War – What Is It Good For?

Even the most ardent news-avoider is likely to be aware of 2022’s early bid to outdo 2020 and 2021 as the worst years in recent memory. Russia invading Ukraine is indeed a strong opening gambit.

I found myself in the dark about any financial ramifications of the war. Sadly many conflicts have taken place during my lifetime, though none have occurred during my investing journey until now. What would the invasion mean for my investments? Did I need to make any provisions in my portfolio for the events? Is it time to buy gold bars, pack a rucksack and head into the wilderness?

I’ve navigated the minefield of conflict-associated personal finance clickbait (“top ten tips to maximise returns from the Russia-Ukraine conflict“, or “these three stocks will protect your portfolio in times of war“) and scoured countless articles, videos, tweets and posts on the topic. I think I have my answers.

The Bear’s Market

For war you need three things:
1. Money
2. Money
3. Money

17th century Italian military officer Raimondo Montecuccoli

This succinct summary on the economics of military conflict demonstrate that the financial cost of war has long been known. It therefore comes as little surprise that the Russian economy is taking a serious pummelling following the invasion of Ukraine.

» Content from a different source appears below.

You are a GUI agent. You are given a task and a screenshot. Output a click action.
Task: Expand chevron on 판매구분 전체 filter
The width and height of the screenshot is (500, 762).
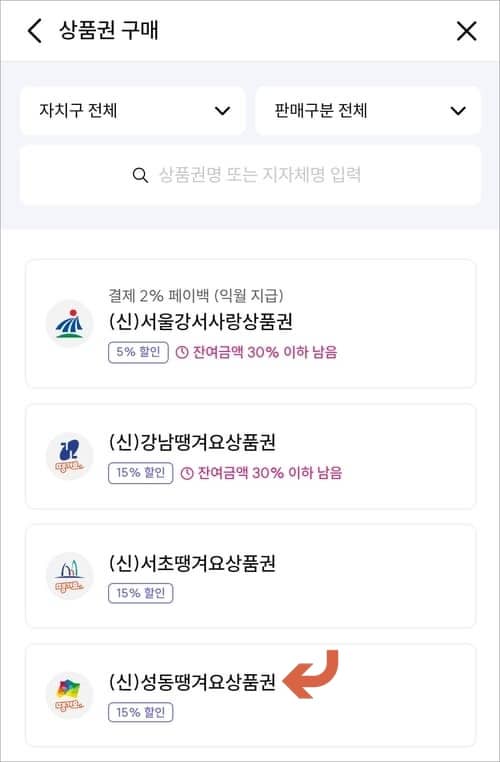[458, 111]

Institutions are ditching any Russia-related involvement at a frenetic pace, while the Russian fiscal bear has been baited by a flurry of economic sanctions. Both Russian equity markets and the Ruble have performed synchronised nosedives off the 10m board, haemorrhaging value faster than you can say экономические санкции*.

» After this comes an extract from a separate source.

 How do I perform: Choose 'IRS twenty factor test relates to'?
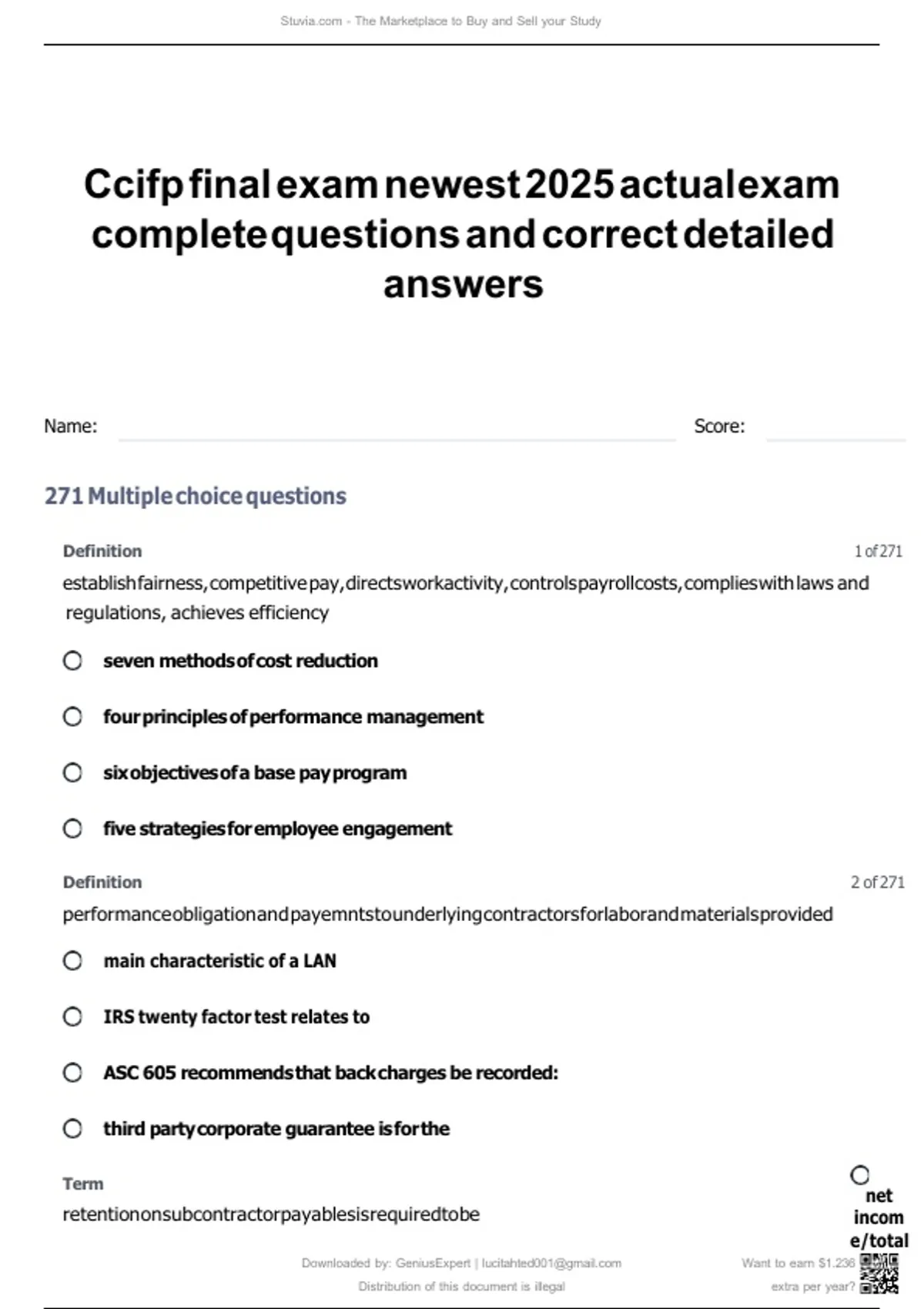pos(72,1016)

The steep decline of the iShares MSCI Russia ETF following the outbreak of war in Ukraine. Source: iShares
The Russian Ruble follows suit, with a collapse in price vs. the US dollar. Source: XE

Russia’s ~$640bn in reserves should come to the rescue. Yet reportedly half of them are held in countries that are restricting access, limiting Russia’s ability to stem this economic exsanguination. Tightening the taps of oil and gas supply may provide some respite, even if only temporarily.

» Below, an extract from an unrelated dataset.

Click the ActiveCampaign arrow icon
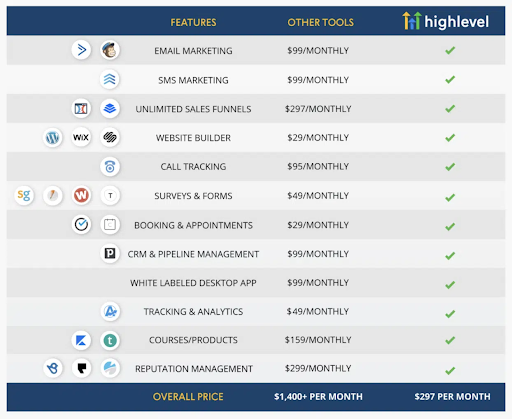 pyautogui.click(x=81, y=50)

A run on the banks and a doubling of interest rates are increasing the possibility of hyper-inflation, a worrying prospect for everyday Russkis. I do feel sorry for them – I’m sure the average citizen has little appetite for economic hardship so as to indulge the geopolitical desires of their megalomaniacal dictator. In a dark sense, I do quite like the idea of a ₽1,000,000,000 note to add to my international currency collection.

On a personal level, my portfolio’s direct exposure to Russia is a meagre 0.26%. It means I’m unlikely to feel any sting directly from collapsing Russian markets. Equally, any attempt to shed my pitiful Russian exposure would be little more than sycophantic virtue signalling, without any meaningful impact on anything else.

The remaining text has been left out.